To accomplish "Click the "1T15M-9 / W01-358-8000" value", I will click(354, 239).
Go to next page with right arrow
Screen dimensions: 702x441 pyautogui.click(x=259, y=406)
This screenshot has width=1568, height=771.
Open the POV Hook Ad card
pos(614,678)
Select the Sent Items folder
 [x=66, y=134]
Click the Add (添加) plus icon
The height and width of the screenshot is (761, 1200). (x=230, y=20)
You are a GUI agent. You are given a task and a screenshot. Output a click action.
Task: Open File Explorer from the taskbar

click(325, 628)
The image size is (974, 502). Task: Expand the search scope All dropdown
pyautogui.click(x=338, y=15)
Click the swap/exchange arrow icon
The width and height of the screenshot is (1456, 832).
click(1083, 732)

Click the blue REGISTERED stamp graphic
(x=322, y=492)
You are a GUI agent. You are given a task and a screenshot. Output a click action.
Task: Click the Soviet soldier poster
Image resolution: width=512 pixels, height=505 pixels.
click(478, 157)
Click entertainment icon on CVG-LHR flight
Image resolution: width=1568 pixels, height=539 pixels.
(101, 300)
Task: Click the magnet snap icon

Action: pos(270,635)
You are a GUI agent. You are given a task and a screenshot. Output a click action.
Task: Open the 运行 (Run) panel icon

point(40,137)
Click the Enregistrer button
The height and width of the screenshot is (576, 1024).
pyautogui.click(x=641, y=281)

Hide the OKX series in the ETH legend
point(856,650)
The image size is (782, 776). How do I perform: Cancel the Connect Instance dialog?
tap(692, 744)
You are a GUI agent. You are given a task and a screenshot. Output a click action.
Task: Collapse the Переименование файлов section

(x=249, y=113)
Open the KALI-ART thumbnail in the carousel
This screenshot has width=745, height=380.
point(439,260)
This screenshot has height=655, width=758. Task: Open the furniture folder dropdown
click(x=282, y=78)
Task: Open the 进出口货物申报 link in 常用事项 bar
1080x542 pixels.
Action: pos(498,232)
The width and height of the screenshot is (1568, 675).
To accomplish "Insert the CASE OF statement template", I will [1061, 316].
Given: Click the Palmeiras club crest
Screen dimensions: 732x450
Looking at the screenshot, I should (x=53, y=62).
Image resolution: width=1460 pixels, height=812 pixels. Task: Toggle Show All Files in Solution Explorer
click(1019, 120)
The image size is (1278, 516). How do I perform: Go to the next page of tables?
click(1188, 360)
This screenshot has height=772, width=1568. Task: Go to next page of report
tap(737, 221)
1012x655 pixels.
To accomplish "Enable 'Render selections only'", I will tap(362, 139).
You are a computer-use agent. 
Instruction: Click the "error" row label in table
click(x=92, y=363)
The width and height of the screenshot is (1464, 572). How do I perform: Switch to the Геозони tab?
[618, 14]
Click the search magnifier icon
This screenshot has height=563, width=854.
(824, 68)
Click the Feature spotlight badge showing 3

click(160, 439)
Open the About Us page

_Problem requirements_. Write every line of the material out again exactly.

_Expected output_.
To accomplish "Click the "1T15M-9 / W01-358-8000" value", I will click(354, 239).
Go to next page with right arrow
Screen dimensions: 702x441 pyautogui.click(x=259, y=406)
This screenshot has width=1568, height=771.
Open the POV Hook Ad card
pos(614,678)
Select the Sent Items folder
 [x=66, y=134]
Click the Add (添加) plus icon
The height and width of the screenshot is (761, 1200). (x=230, y=20)
You are a GUI agent. You are given a task and a screenshot. Output a click action.
Task: Open File Explorer from the taskbar

click(325, 628)
The image size is (974, 502). Task: Expand the search scope All dropdown
pyautogui.click(x=338, y=15)
Click the swap/exchange arrow icon
The width and height of the screenshot is (1456, 832).
click(1083, 732)

Click the blue REGISTERED stamp graphic
(x=322, y=492)
You are a GUI agent. You are given a task and a screenshot. Output a click action.
Task: Click the Soviet soldier poster
Image resolution: width=512 pixels, height=505 pixels.
click(478, 157)
Click entertainment icon on CVG-LHR flight
Image resolution: width=1568 pixels, height=539 pixels.
(101, 300)
Task: Click the magnet snap icon

Action: pos(270,635)
You are a GUI agent. You are given a task and a screenshot. Output a click action.
Task: Open the 运行 (Run) panel icon

point(40,137)
Click the Enregistrer button
The height and width of the screenshot is (576, 1024).
pyautogui.click(x=641, y=281)

Hide the OKX series in the ETH legend
point(856,650)
The image size is (782, 776). How do I perform: Cancel the Connect Instance dialog?
tap(692, 744)
You are a GUI agent. You are given a task and a screenshot. Output a click action.
Task: Collapse the Переименование файлов section

(x=249, y=113)
Open the KALI-ART thumbnail in the carousel
This screenshot has width=745, height=380.
point(439,260)
This screenshot has height=655, width=758. Task: Open the furniture folder dropdown
click(x=282, y=78)
Task: Open the 进出口货物申报 link in 常用事项 bar
1080x542 pixels.
Action: pos(498,232)
The width and height of the screenshot is (1568, 675).
To accomplish "Insert the CASE OF statement template", I will [1061, 316].
Given: Click the Palmeiras club crest
Screen dimensions: 732x450
Looking at the screenshot, I should (x=53, y=62).
Image resolution: width=1460 pixels, height=812 pixels. Task: Toggle Show All Files in Solution Explorer
click(1019, 120)
The image size is (1278, 516). How do I perform: Go to the next page of tables?
click(1188, 360)
This screenshot has height=772, width=1568. Task: Go to next page of report
tap(737, 221)
1012x655 pixels.
To accomplish "Enable 'Render selections only'", I will tap(362, 139).
You are a computer-use agent. 
Instruction: Click the "error" row label in table
click(x=92, y=363)
The width and height of the screenshot is (1464, 572). How do I perform: Switch to the Геозони tab?
[618, 14]
Click the search magnifier icon
This screenshot has height=563, width=854.
(824, 68)
Click the Feature spotlight badge showing 3

click(160, 439)
Open the About Us page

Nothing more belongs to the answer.